The court relied mainly on a Federal Supreme Court ruling from 2010 where the government-owned foundation Stiftung Preußische Schlösser und Gärten Berlin-Brandenburg had sued a photo agency over the marketing of all kinds of photographs taken of monuments like the Sanssouci park and palace that are, subject to certain conditions, open to visitors. According to this decision, infringements of rights of ownership are not limited to situations where the property is physically affected or its owner handicapped in her use of her property. Rather, every way to use the property against the owner’s will constituted an infringement of property rights. Thus, making and distributing photographs of someone’s park, building, or other objects while being on this person’s property was only allowed when done with the owner’s consent.
This line of reasoning was subject to heavy criticism, and rightly so. First of all, it has no foundation in general German property law. Sec. 903 of the Civil Code (BGB) defines the scope of the rights an owner of a thing can rely upon:
“The owner of a thing may, to the extent that a statute or third-party rights do not conflict with this, deal with the thing at his discretion and exclude others from any interference.”
Making photos of a physical object does not interfere with any of the rights granted by sec. 903. The owner continues to be able to use it as she pleases and may still exclude others from its use or from any way to make an impact on the thing.

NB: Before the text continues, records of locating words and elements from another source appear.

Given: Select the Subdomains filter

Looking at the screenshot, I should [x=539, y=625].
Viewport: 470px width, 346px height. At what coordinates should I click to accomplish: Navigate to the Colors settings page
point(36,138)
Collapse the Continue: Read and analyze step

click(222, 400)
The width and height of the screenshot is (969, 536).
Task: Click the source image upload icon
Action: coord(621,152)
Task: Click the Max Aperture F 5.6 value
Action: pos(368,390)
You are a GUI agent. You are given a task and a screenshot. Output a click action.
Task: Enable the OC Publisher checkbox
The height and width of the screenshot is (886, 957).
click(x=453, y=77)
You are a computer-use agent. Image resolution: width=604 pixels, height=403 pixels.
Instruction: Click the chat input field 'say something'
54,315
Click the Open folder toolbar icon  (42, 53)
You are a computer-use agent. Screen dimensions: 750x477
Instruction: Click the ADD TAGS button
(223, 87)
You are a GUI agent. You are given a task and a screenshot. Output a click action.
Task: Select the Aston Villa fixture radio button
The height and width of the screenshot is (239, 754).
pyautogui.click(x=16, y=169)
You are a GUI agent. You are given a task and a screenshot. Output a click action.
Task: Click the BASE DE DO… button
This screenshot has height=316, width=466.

Moreover, the Federal Supreme Court – and now also the District Court of Berlin – confuses the protection granted to tangible goods on the one hand and to immaterial goods, like copyrights, on the other. A look at sec. 59 of the German Copyright Act reveals that owners of tangible property should not have an exclusive right to use pictures of their property. It reads in its relevant part:
“It shall be permissible to reproduce, by painting, drawing, photography or cinematography, works which are permanently located on public ways, streets or places and to distribute and publicly communicate such copies. “
This provision makes it clear that everyone is allowed to make photographs of buildings and monuments in the public space, at least from points that are publicly available, and to sell those photographs. When the Copyright Act was enacted, obviously nobody intended to allow under copyright what would generally be forbidden under property law.
Interestingly, all the arguments above stem from a decision the Federal Supreme Court itself has handed down in 1989 (Friesenhaus). How come that the court has apparently changed its mind? One simple answer is: Whereas in 1989 a senate that was familiar with copyright issues had been responsible for the matter, the 2010 decision was handed down by a senate normally dealing with real estate cases. And then, the court apparently got sidetracked by the circumstance that in the more recent Sanssouci case, the photos had not been taken from public ground but from places that could only be reached because the owner of the parks and palaces had given permission to do so. So, the court ignored the crucial part of the Friesenhaus decision, namely that taking photographs can as a matter of principle never affect the property in the objects being photographed, and came to the conclusion that the place where the photographer stands makes a difference.
It is disappointing to see the Berlin court follow.
All this being said, I should make clear that I do not question that land owners are in fact entitled to tell their guests to not make photographs of their property. But this should not mean that later on, the property owner could sue anyone who reproduces, distributes or modifies a picture taken despite the interdiction, no matter what the picture shows. The owner’s and the users’ options would always depend on case-specific circumstances and aspects like privacy, sanctity of the home, existing copyrights, etc. I do not see any of these aspects come into play for a public transportation company or the owner of century old parks and museums, though.